If you are using Voxl 2, the conversion process is the same but you can use the current version of the converter api and Tensorflow v2.8.0.

Note that there are various delegates available depending on your platform, but they each require different quantization types for optimal performance (i.e. when targeting the gpu, we typically use floating point models, but for the npu we use integer models).

Implementing your Model in voxl-tflite-server

Once you have a model ready, voxl-tflite-server is ready for integration via the InferenceHelper class. If your model has the same pre/post-processing as one of the already enabled models, setup is fairly straightforward. voxl-tflite-server does use exact string matches to assign postprocessing functions and so you will need to move your model to /usr/bin/dnn/ on your VOXL and change the name to be the same as correspondent model (see here for more info). You will also need to do this for the labels file for your model.

Otherwise, you will likely just need to write your own postprocessing function. There are a few examples provided, each with a slightly different use case and different output tensor to handle. If you are unsure of the output format for your specific model, tools like Netron can be extremely useful for determining input/output specifications. Another great resource is the TFlite examples page, which describes some of the most common tensorflow lite tasks and how to implement them. Then you can use the string compare logic mentioned above to pass your model through.

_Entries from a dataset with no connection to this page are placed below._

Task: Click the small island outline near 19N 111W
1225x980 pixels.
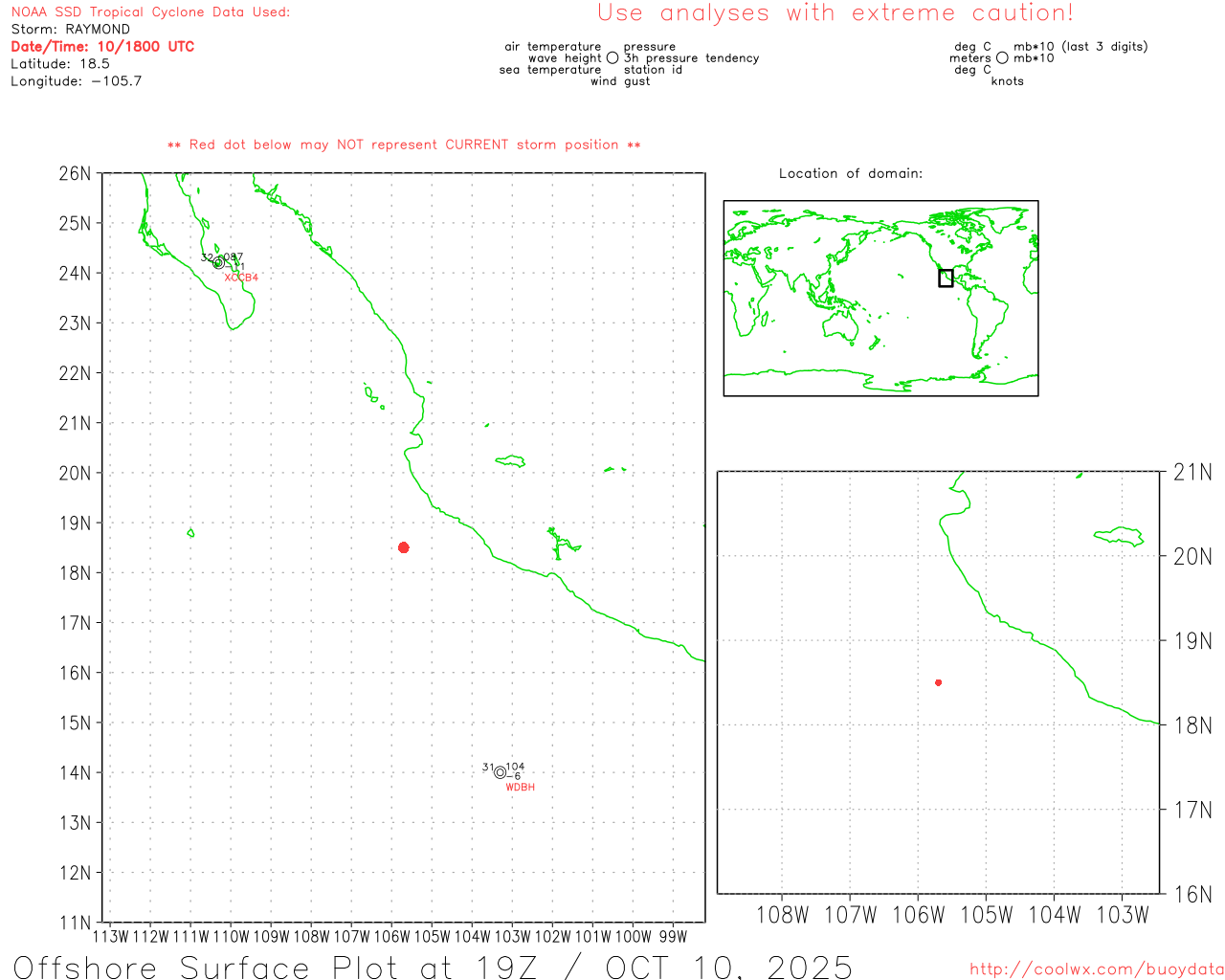Action: tap(190, 532)
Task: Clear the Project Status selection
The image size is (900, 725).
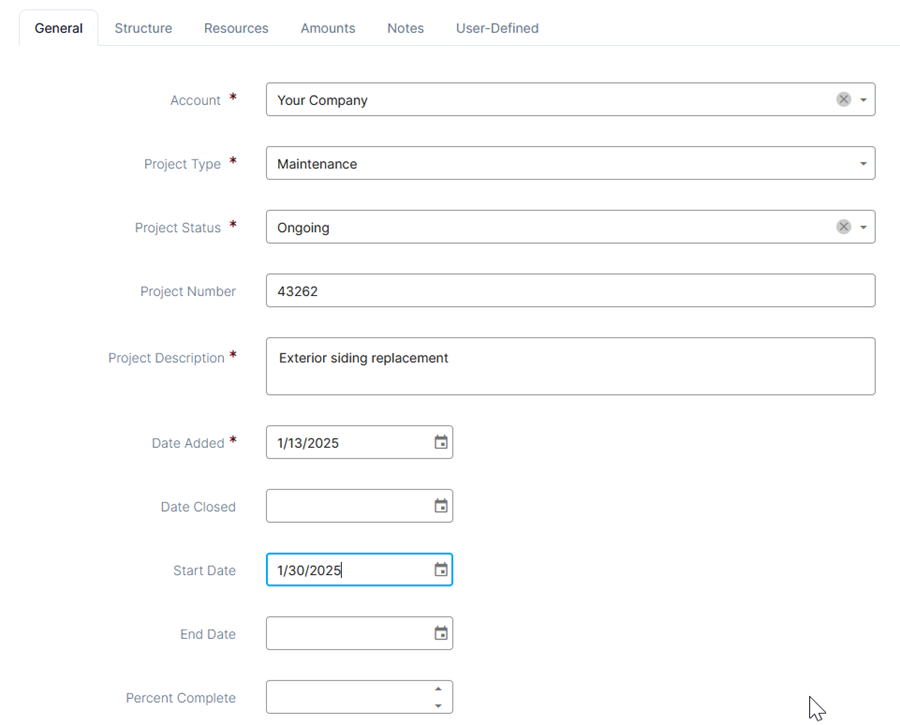Action: (x=843, y=227)
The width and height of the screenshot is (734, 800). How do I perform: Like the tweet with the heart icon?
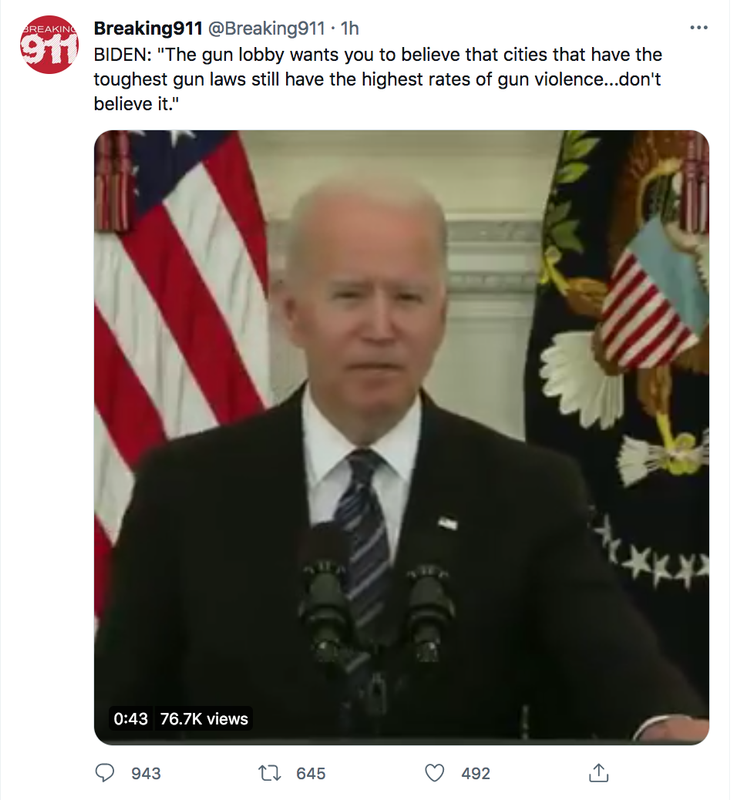pyautogui.click(x=435, y=773)
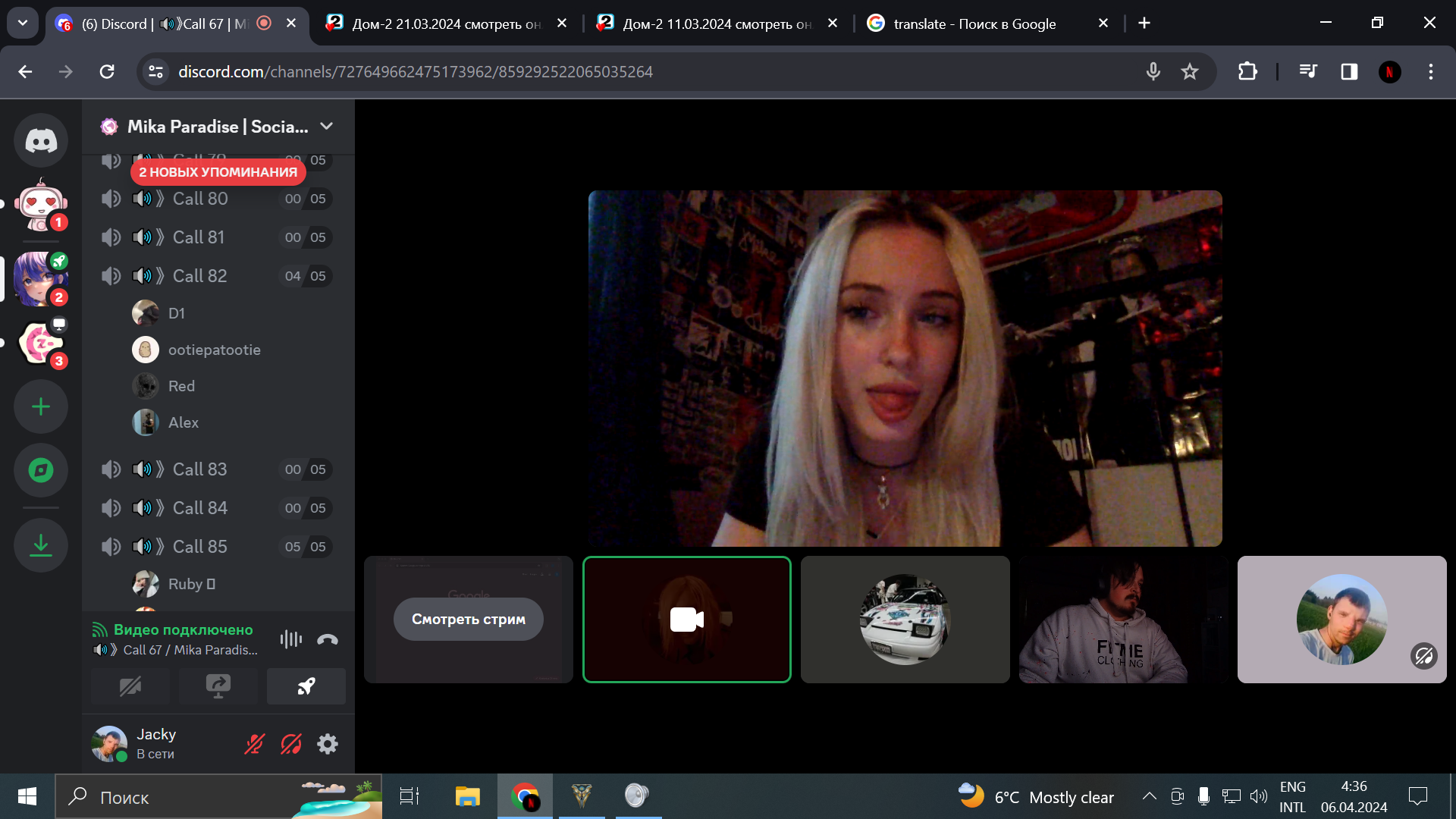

The inference_worker function will likely need to be updated as well as this is where the models are processed.

Running Multiple Models

On VOXL 2, we expose some extra parameters to enable running multiple instances of voxl-tflite-server simultaneously. Doing so will require the following configuration file modifications:

  • first set allow_multiple to true
  • then, to prevent overwriting pipe names, set the output_pipe_prefix to something unique (relative to the other instances of the tflite-server you will be running)
  • finally, you can start the server via a custom service file (see the base file for reference here) or via shell as normal
  • before starting another instance, update the output_pipe_prefix to prevent overwriting, and continue as before.

NOTE: The board will heat up much quicker when running multiple models. Adding an external fan if not in flight can help combat the extra heat.



Source code is available on Gitlab

Frequently Asked Questions (FAQ)

I want to use my Python script to pre/post-process inputs/outputs to the model, how can I do this? The inputs and outputs for the model are both done using libmodal-pipe which only supports C/C++ and so there isn’t a way to directly interface with Python. However, it’s possible to use libmodal-pipe to create a very simple wrapper which consumes from a pipe, runs a Python executable, and then passes information along to another pipe. In the libmodal-pipe repo check out the examples dir for an example of setting up a basic pipe interface on VOXL.

Why is my model is predicting less accurately when deployed on VOXL? If you’re passing it to voxl-tflite-server, some preprocessing and postprocessing is done on the image tensors which may differ from what you’ve done locally. Quantization can also reduce performance over a non-quantized model.